Судебный иск Людмилы Алексеевой

Недавно в программе «Специальный корреспондент», которая шла по второму телеканалу «Россия», журналист Аркадий Мамонтов рассказал об операции ФСБ, «накрывшей» четырех английских разведчиков, действовавших под крышей посольства Великобритании в Москве. Как выяснил Мамонтов, один из задержанных – второй секретарь посольства Марк Доу – служил «кошельком» для российских правозащитных организаций московская Хельсинкская группа и фонд «Евразия». Через него они получали средства из спецфонда при МИДе Великобритании.

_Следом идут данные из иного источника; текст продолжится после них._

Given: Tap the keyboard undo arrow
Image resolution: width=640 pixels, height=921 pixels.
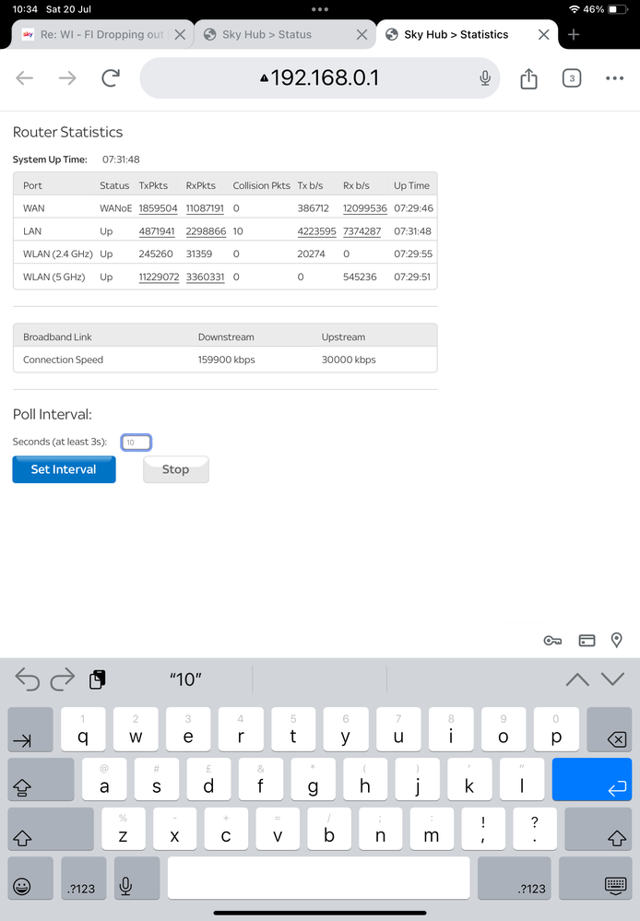Looking at the screenshot, I should pyautogui.click(x=28, y=679).
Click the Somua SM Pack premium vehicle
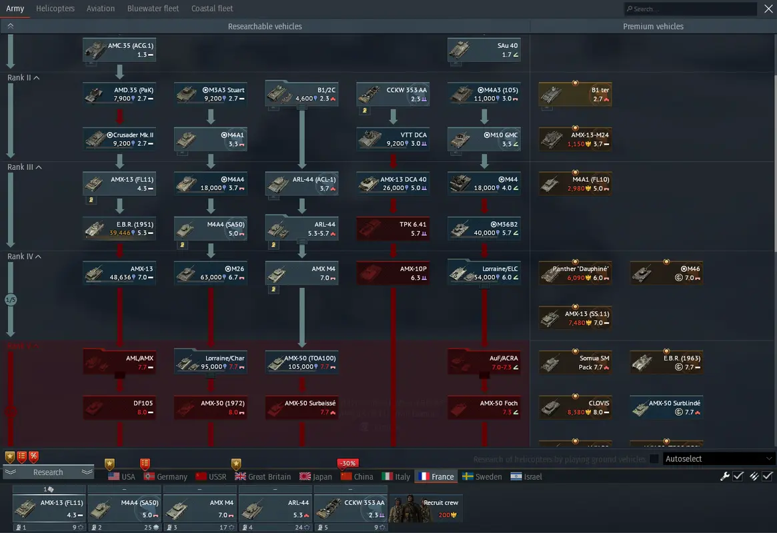 pyautogui.click(x=575, y=362)
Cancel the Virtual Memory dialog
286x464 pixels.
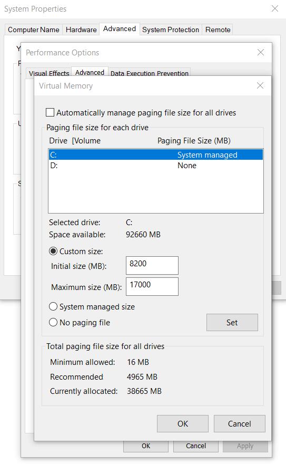tap(239, 423)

По просьбе русской службы «Голоса Америки» председатель московской Хельсинкской группы Людмила Алексеева рассказывает о событиях, описанных Мамонтовым в его сюжетах.

Людмила Алексеева:
Действительно, и московская Хельсинкская группа, и Фонд «Евразия», и другие российские некоммерческие общественные организации получали деньги из фондов Великобритании. Но я, как председатель московской Хельсинкской группы, утверждаю, что никакого отношения к этим грантам и к прослеживанию, как эти деньги тратились, Марк Доу отношения не имел. Все четыре гранта, которые с 2000 по 2004 год получила московская Хельсинкская группа, подписаны первым секретарем политического отдела посольства Великобритании Кэти Лич, которую никто ни в чем не обвиняет. Почему эти организации были связаны с именем Марком Доу, совершенно непонятно. Там действительно на экране демонстрировалась какая-то бумажка, на которой есть подпись Марка Доу, и где перечислены названия наших организаций. Но, по-видимому, это была какая-то бумажка, выкраденная из посольства Великобритании, и Марк Доу, как второй секретарь этого посольства, видимо, отдавал распоряжения бухгалтеру перечислить очередную порцию денег по этим грантам. Вот и все. Больше чем это, ни в каких отношениях с этими организациями он не был.

Люсьен Фикс:
Мамонтов по-прежнему утверждает, что вам платили британские шпионы, и что он отвечает за каждое слово. Как вы думаете, Людмила Михайловна, на чем основаны его утверждения о шпионаже?

Людмила Алексеева:
Они основаны на том, что его об этой услуге, как я полагаю, попросили в ФСБ, которая ловила этих шпионов. Но, если он отвечает за каждое слово, то я тоже отвечаю за каждое свое слово. Я подаю в суд на господина Мамонтова и на 2 канал телевидения. Кстати сказать, и на 1 канал телевидения, который повторял эти измышления Мамонтова.

Люсьен Фикс:
Так что, вы считаете, что это был заказной материал?

Людмила Алексеева:
Несомненно.

Люсьен Фикс:
Людмила Михайловна, а почему он указал пальцем на московскую Хельсинкскую группу? Ведь вы являетесь членом президентского Совета по правам человека.

Людмила Алексеева:
Дело не только в президентском совете. Я надеюсь, что за 40 лет работы в правозащитном движении я приобрела репутацию порядочного человека, который ни с какими службами не связан, а занимается защитой прав человека и ничем больше. Я думаю, что вся эта акция была вызвана обеспокоенностью тем, что недавно принятый Закон об ужесточении контроля над некоммерческими общественными организациями со стороны бюрократических структур вызвал большое возмущение, и внутри страны, и на Западе. В России протест подписали четыре тысячи организаций. Очень резко по этому поводу высказались Европейский парламент и Конгресс Соединенных Штатов. Видимо, чувство нелегитимности этого закона, который должен вступить в силу 10 апреля, побудил его инициаторов в необходимости как-то убедить публику в том, что эти организации действительно нуждаются в строгом контроле. А почему назвали московскую Хельсинкскую группу? Да потому, что мы самая известная из всех правозащитных организаций, и внутри страны, и на Западе.

Люсьен Фикс:
Так что, вы считаете телемонтаж Мамонтова клеветой?

Людмила Алексеева:
Думаю, что по телевидению показывали подлинный документ, но комментарий Мамонтова по поводу этого документа, что деньги нам давали шпионы, и что нас курировали шпионы – это чистой воды клевета.

Люсьен Фикс:
Чего вы добиваетесь по судебному иску?

Людмила Алексеева:
Защиты чести, достоинства и деловой репутации. Я надеюсь, что я выиграю, хотя не могу сказать, что я верю в независимость нашего суда. Но здесь все настолько очевидно, что будет трудно что-нибудь противопоставить тем фактам, которые я привожу.